Teacher shortage hits medical education hard in Bangladesh


Medical education in public medical colleges, especially those established in recent years, has been badly affected by shortages of teachers, hospital facilities, and other infrastructure crises over the years.

Instead of addressing the problems, the authorities concerned have been increasing the number of seats, deepening the crises gradually.

According to the directorate general of medical education data, 37 public medical colleges enrolled 5,380 students in the 2023–24 academic year. This year, 1,030 seats have been increased in these public medical colleges.

The medical colleges have 6,125 posts for teachers, including professors, associate professors, and lecturers, but 2,482 of these posts remain vacant.

Of the posts, the highest 62.78 per cent of 833 posts for professors are now vacant in the colleges. The colleges have only 310 professors, leaving 523 posts vacant.

One of them, Bangabandhu Medical College, Sunamganj, has one professor out of 11 posts, who is the college principal. The college has only 20 teachers out of

Keeping 62 posts vacant, the medical college has enrolled 75 students in its fourth batch, 25 more than in the past academic calendar. The students will start their classroom activities soon, said the medical college principal, Professor Manojit Majumder.
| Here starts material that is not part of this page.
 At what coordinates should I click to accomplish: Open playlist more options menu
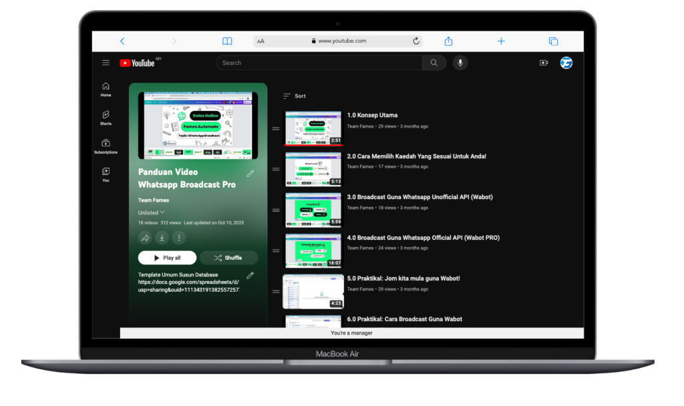click(x=178, y=238)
Students of the medical college were getting clinical experience at Shantiganj Upazila Health Complex, which is roughly 17 kilometre away from their temporary campus.

Manojit Majumder said that work on establishing a 500-bed hospital for the medical college on its permanent campus was in progress.
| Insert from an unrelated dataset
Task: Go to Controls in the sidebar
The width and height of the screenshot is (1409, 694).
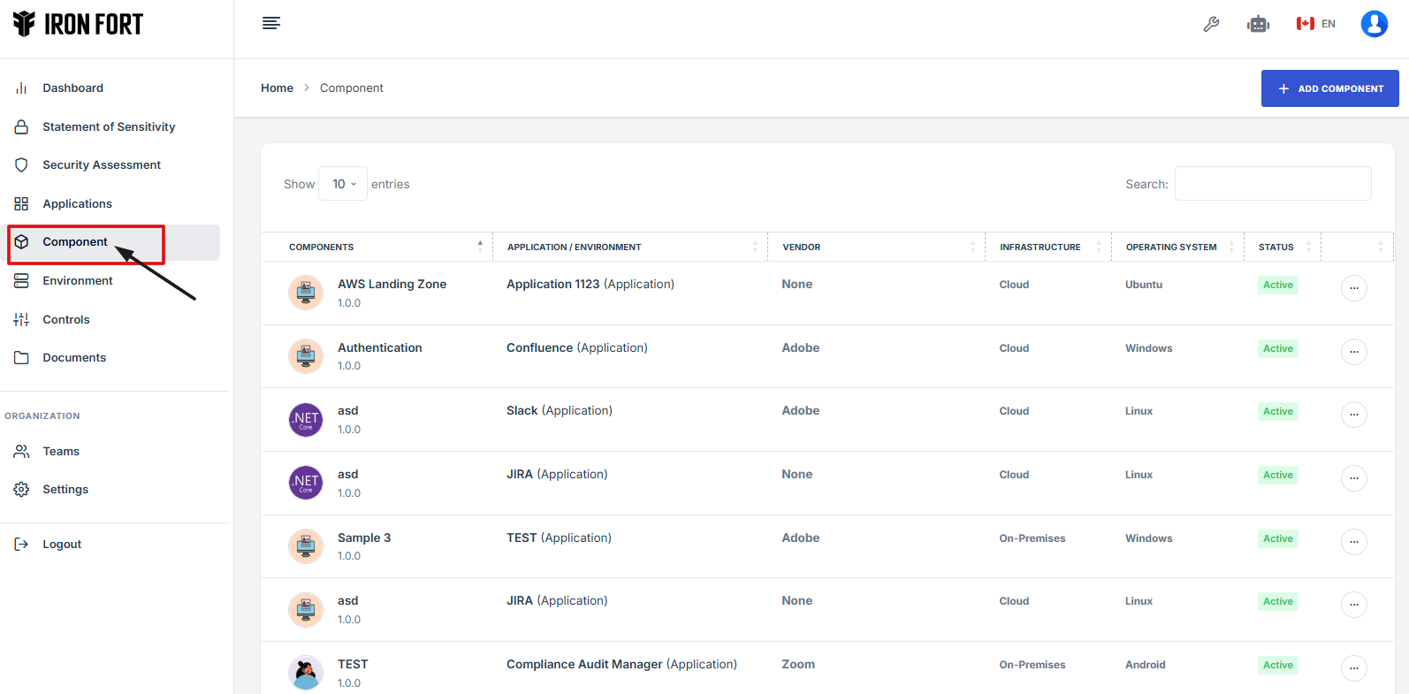Action: (x=66, y=320)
Each medical college must have a specialised hospital adjacent to the campus, a laboratory, a library, and residential facilities, among others, as per the rules.

Half of the public medical colleges, however, have continued medical education without owning a specialised medical hospital to educate their students.

Public health expert and former president of the Bangladesh Medical Association, Rashid-e-Mahbub, said that medical education is specialised knowledge that deals with the lives of people in critical times.

Keeping huge lapses in this education, particularly clinical knowledge that students must acquire in hospitals, cannot be accepted, he said.

‹If the public medical colleges had such huge lapses, imagine what could be the reality in the 67 private medical colleges,› he wondered.

The country›s private medical colleges enrolled 6,293 students in the past academic year.

Rashid-e-Mahbub explained that medical education was not a matter of passing tests by writing something on a sheet.

‘Students have to learn about how to deal with patients in certain situations. So, practical knowledge is the main,’ he said.

‘We don’t need doctors without knowledge and skills,’ he said, adding that treatment by an unskilled professional could be more dangerous than no treatment.

Nineteen public medical colleges that started academic activities after 2010 were mostly facing the crises.

However, medical colleges established before 2010 also have teacher shortages. Dhaka Medical College has 473 posts, but only 340 are occupied, keeping the others vacant.

Several medical students also expressed their frustration over their education quality and said that they feel no confidence and are nervous even after completing their 5-year course.

Magura Medical College started its journey in 2019, admitting 50 students, but the medical college is continuing its activities in an abandoned old building of Magura›s 250-bed General Hospital.

The college has 25 physicians and other staff against 97 posts. They include just one professor among 11 posts. The authorities even failed to start the construction of infrastructure for the medical college.

In 2009, Abdul Malek Ukil Medical College started academic activities in Noakhali. The college students still travel 10 km for clinical classes to Noakhali›s 250-bed General Hospital because they lack their own hospital.

Several principals of a number of medical colleges said that they had repeatedly informed the authorities about their problems, including a lack of teachers, an equipment crisis, a hospital crisis, and a classroom shortage, but to no avail.

The director general of the directorate general of medical education, Professor Md Titu Miah, admitted the crisis and said that the students were given support from alternative sources, like a clinical practice facility at a 250-bed district hospital where roughly 500 patients take treatment most of the time.

‘I think within the next two to three years, infrastructure problems will be solved,’ he said.

Titu Miah said that a lack of coordination between the health education and health service divisions created a slow promotion and recruitment process.